Forgo vs. Forego
What’s the difference between forgo and forego? It’s a foregone conclusion that there’ll be some confusion, but I’ll forgo further digression to get to the discussion.
To forgo is to do without, or relinquish: “He will forgo the pleasure of her company”; “I’ll forgo the formality of requiring a co-signer.” The present participle is forgoing (“She is forgoing the procedure”), the past-tense form can be forwent (“She forwent the procedure”) or forgone (“She had forgone the procedure”), and one who forgoes is a forgoer. Only the basic verb form, however, is common.
To forego, by contrast, is to go before, to precede. Forego is much less common in usage than forgo, and it generally has a figurative sense, often used in such statements as “Her reputation will forego her” or “Her reputation foregoes her,” meaning that others will have heard about the subject before they meet her.
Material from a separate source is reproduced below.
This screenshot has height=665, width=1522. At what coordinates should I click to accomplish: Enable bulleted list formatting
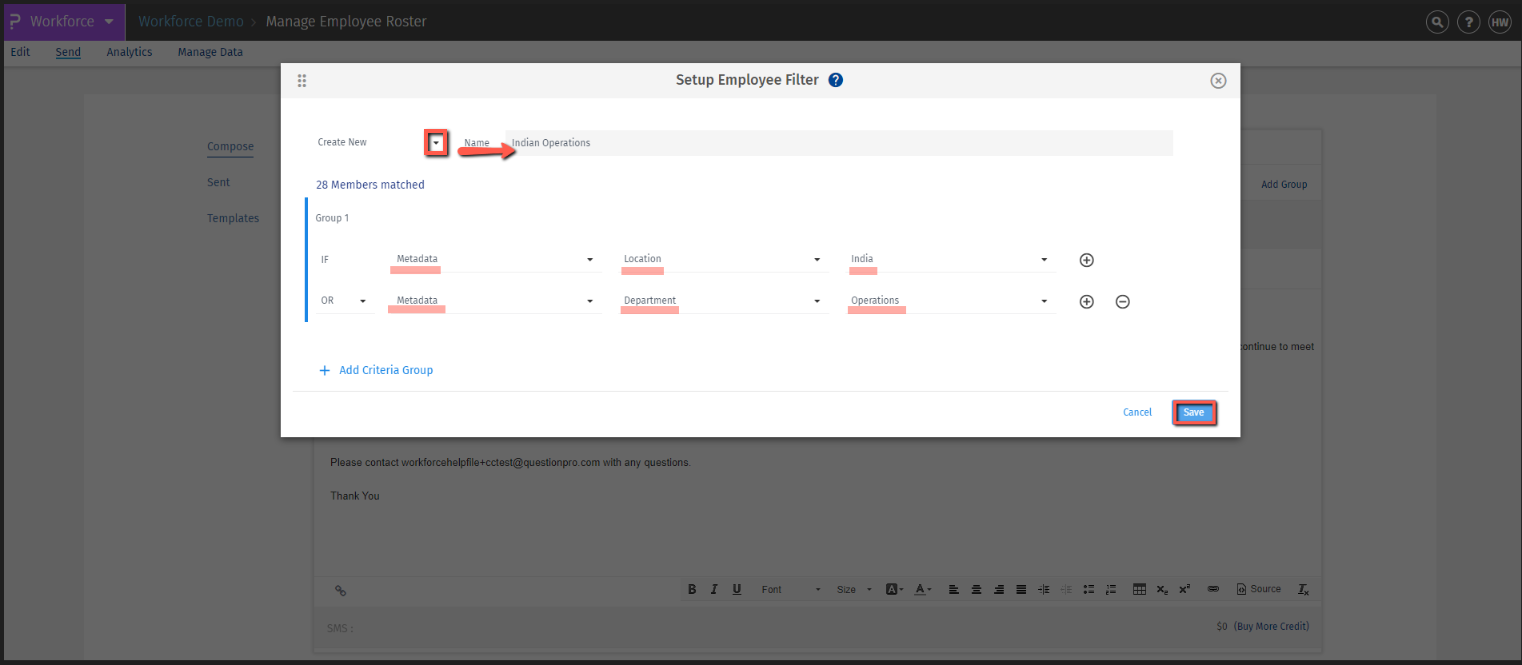coord(1088,589)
However, although the past-tense form forewent is rare, the form foregone, and the present participle foregoing are more common than the root word. A phrase I used in the first paragraph, “foregone conclusion,” is applied frequently to indicate that something is implicitly understood to be true; foregoing refers to something that has previously been encountered, as a passage in a document: “The foregoing statement should not be construed as an endorsement.”
To maintain the distinction between the words forgo and forego in your mind, remember these basics: Use forgo or forgoing in the sense of “doing without”; past-tense usage is rare. And though use of forego is unlikely, foregone and foregoing are common terms for reference to something already done.
Or, most simply, think of -fore in before to remind yourself that forego and its variants refer to sequence and that forgo resembles forget, which is often the reason something is left undone.